McCabe was seemingly born to be a Ute skier, although she says she was “open-minded” when it came time to pick a school. Her mother is Laura McCabe, who skied at the U. and then competed at the 1994 Olympics in Lillehammer, Norway, and the 1998 Olympics in Nagano, Japan.
Her father, the late Sean McCabe, also attended Utah before succumbing to thyroid cancer in November 2009 at the age of 46, when Novie was 7 years old and her sister, Dashe, was 3.
Along with leaving Novie a unique first name, her parents have been her inspiration for always striving to be the best, be it in the Olympics or on the college or junior circuits, she said.
“Novie is my real name, but it is not a family name or anything,” she said. “My mom told me that she and my dad heard it on NPR and liked it. There is no other connection, other than that.”
McCabe isn’t too worried about the differences in snow, which she said is a bigger concern for her Alpine counterparts.
“I have not skied these courses. I raced at Lake Placid at Junior Nationals like five years ago, but it was on different courses,” she said. “… The course might be faster or slower depending on conditions, but it is the same for everyone and we don’t have to prepare any differently for that.”

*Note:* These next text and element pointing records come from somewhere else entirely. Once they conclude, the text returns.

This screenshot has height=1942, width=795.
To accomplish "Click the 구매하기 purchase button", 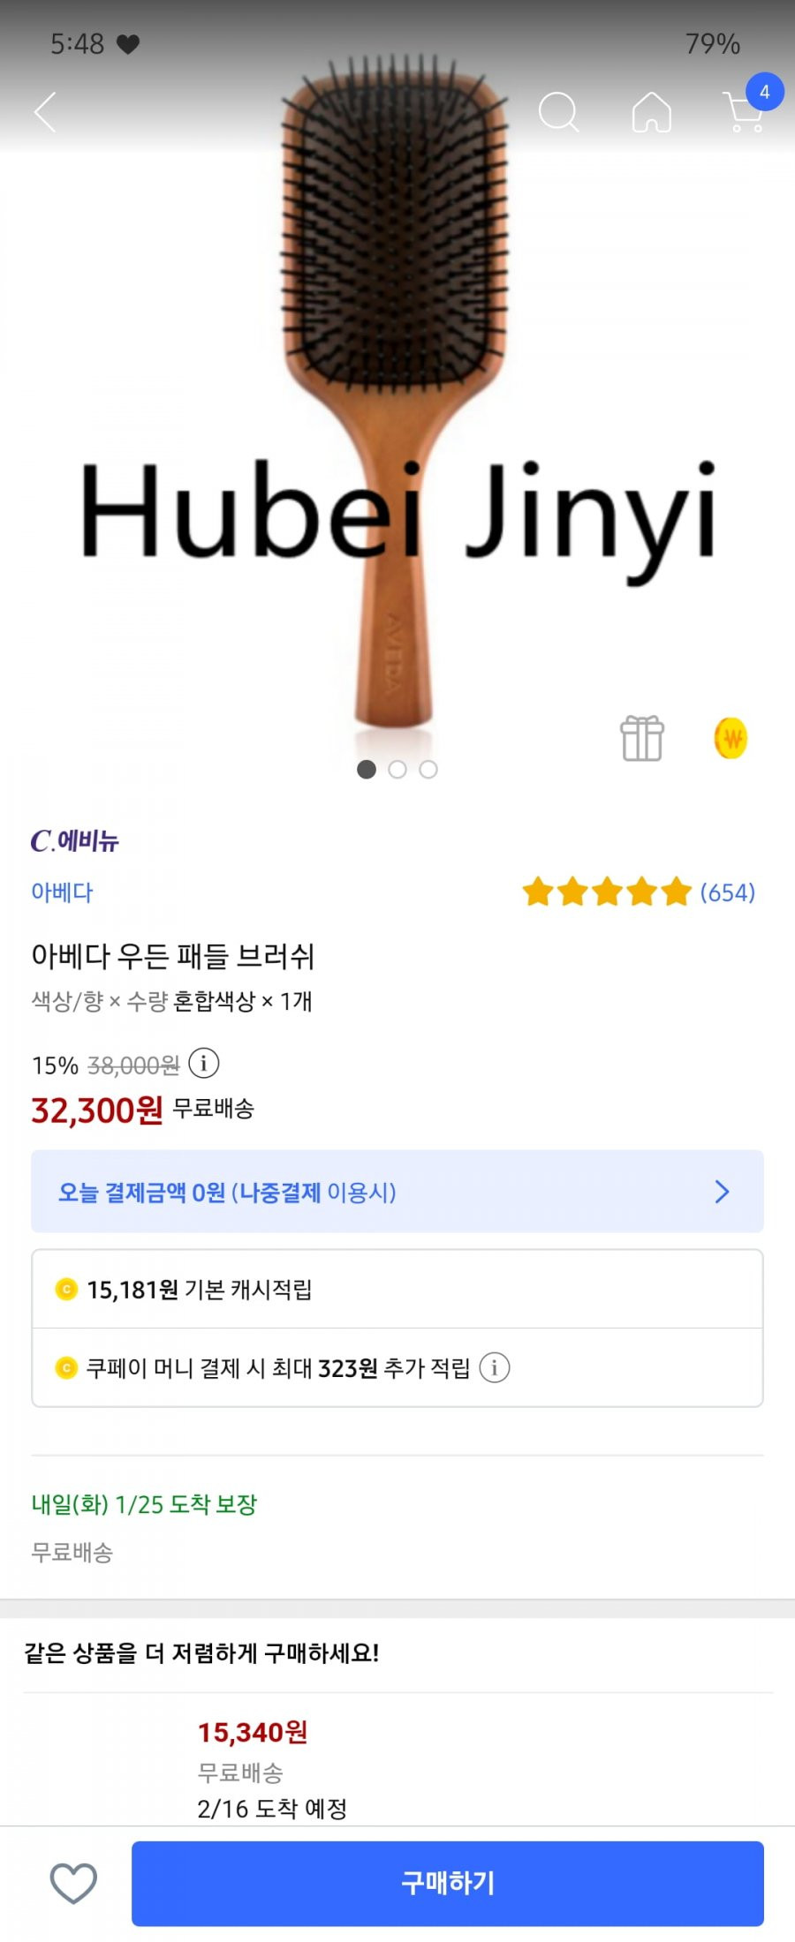I will 448,1883.
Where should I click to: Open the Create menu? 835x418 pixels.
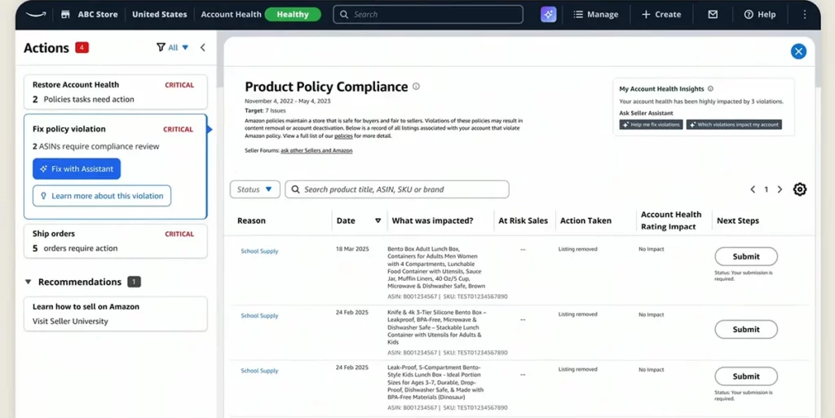pyautogui.click(x=660, y=14)
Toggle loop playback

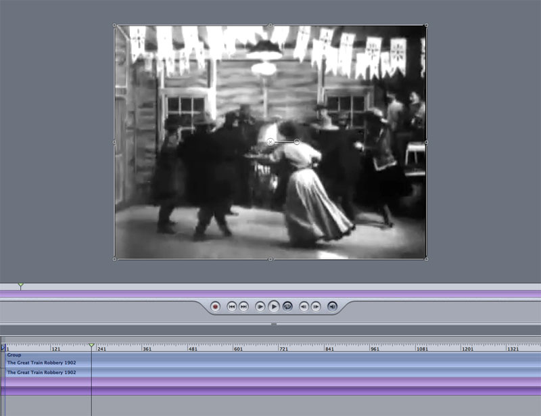click(x=287, y=306)
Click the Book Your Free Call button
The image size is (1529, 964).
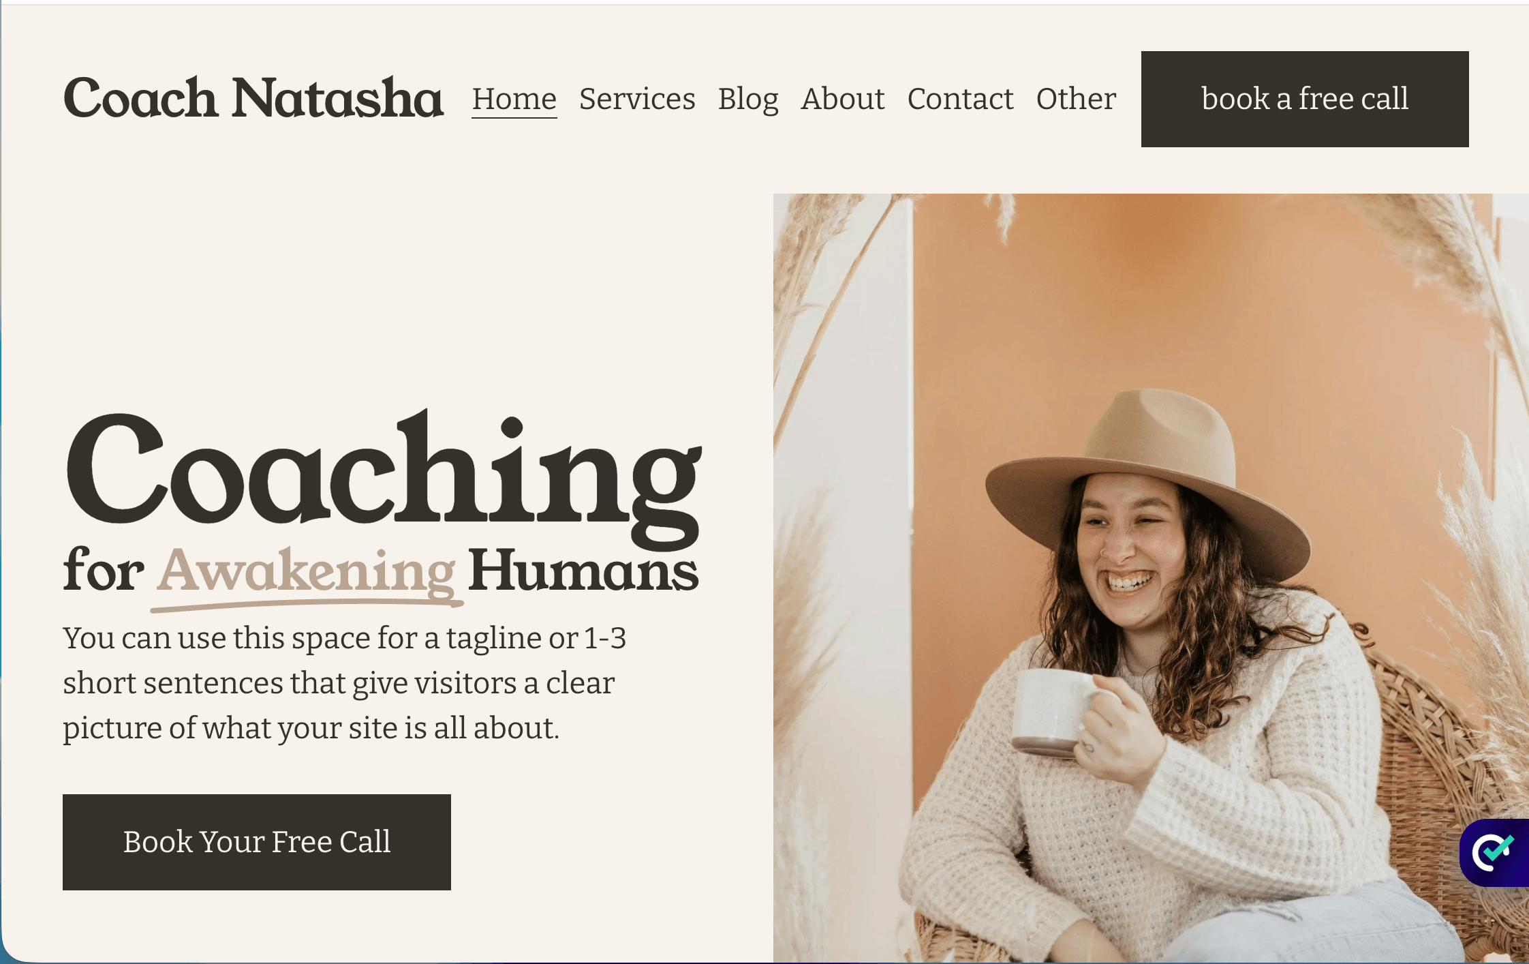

McCabe was on the U.S. cross-country team at the Beijing Olympics, and made three starts during the Games. She finished 24th in the 10m classical, and also carried the third leg of the U.S. 4x5 kilometer relay team that finished sixth. In her final start at the Games, she placed 18th in the women’s 30 kilometer freestyle.
Utah teammate Sophia Laukli was also an Olympian.
“Our main goal is to win for the team and to do the best we can for the team. That kind of takes a bit of pressure off the individual side of things, which is nice, because you are out there doing what you can for the team and if you don’t make the individual results happen, you still have to give it your best for that team result,” McCabe said. “I think it is kind of fun to have both those things in the mix and yeah, we will see how it goes this year.”
Utah director of skiing Fredrik Landstedt has a dynasty going in Salt Lake City, and McCabe said she’s just a small part of a dynamic team.
McCabe has racked up 17 individual wins as a Ute, including eight this season. She was the 2023 Rocky Mountain Intercollegiate Ski Association West Regional champion in the women’s classic and women’s freestyle this season.
“Novie has all the pieces required to be a great skier, physically and mentally,” Havlick said. “She is tougher than the rest, is incredibly driven and motivated, but also just a great person and teammate.”
Last Friday, McCabe was named a Rocky Mountain association MVP, along with three other Utes.
Utah swept the men’s Alpine MVP awards as Wilhelm Normannseth won the slalom award and Gustav Vollo won the giant slalom award. Both skiers are from Norway.
The Utes’ Luke Jager, who is from Anchorage, Alaska, won the men’s classic MVP honors.
“I am super excited for the NCAA championships,” McCabe said. “I think we all are. I feel like everyone on the team is skiing really well right now. I am excited to see some teammates (Laukli and Sydney Palmer-Leger) who have been in Europe that I haven’t seen in a while.”
Palmer-Leger is from Park City.
Other top Utah skiers to watch this week are Madison Hoffman, Michelle Kerven, Celine Mayer, Claire Timmerman, Brian Bushey, Walker Hall, Tom Mancini, Samuel Hendry, Oliver Parazette, Bjorn Brudevoll, Karianne Dengerud and Jeremy Mathers, who competes in men’s Alpine and is from Cottonwood Heights.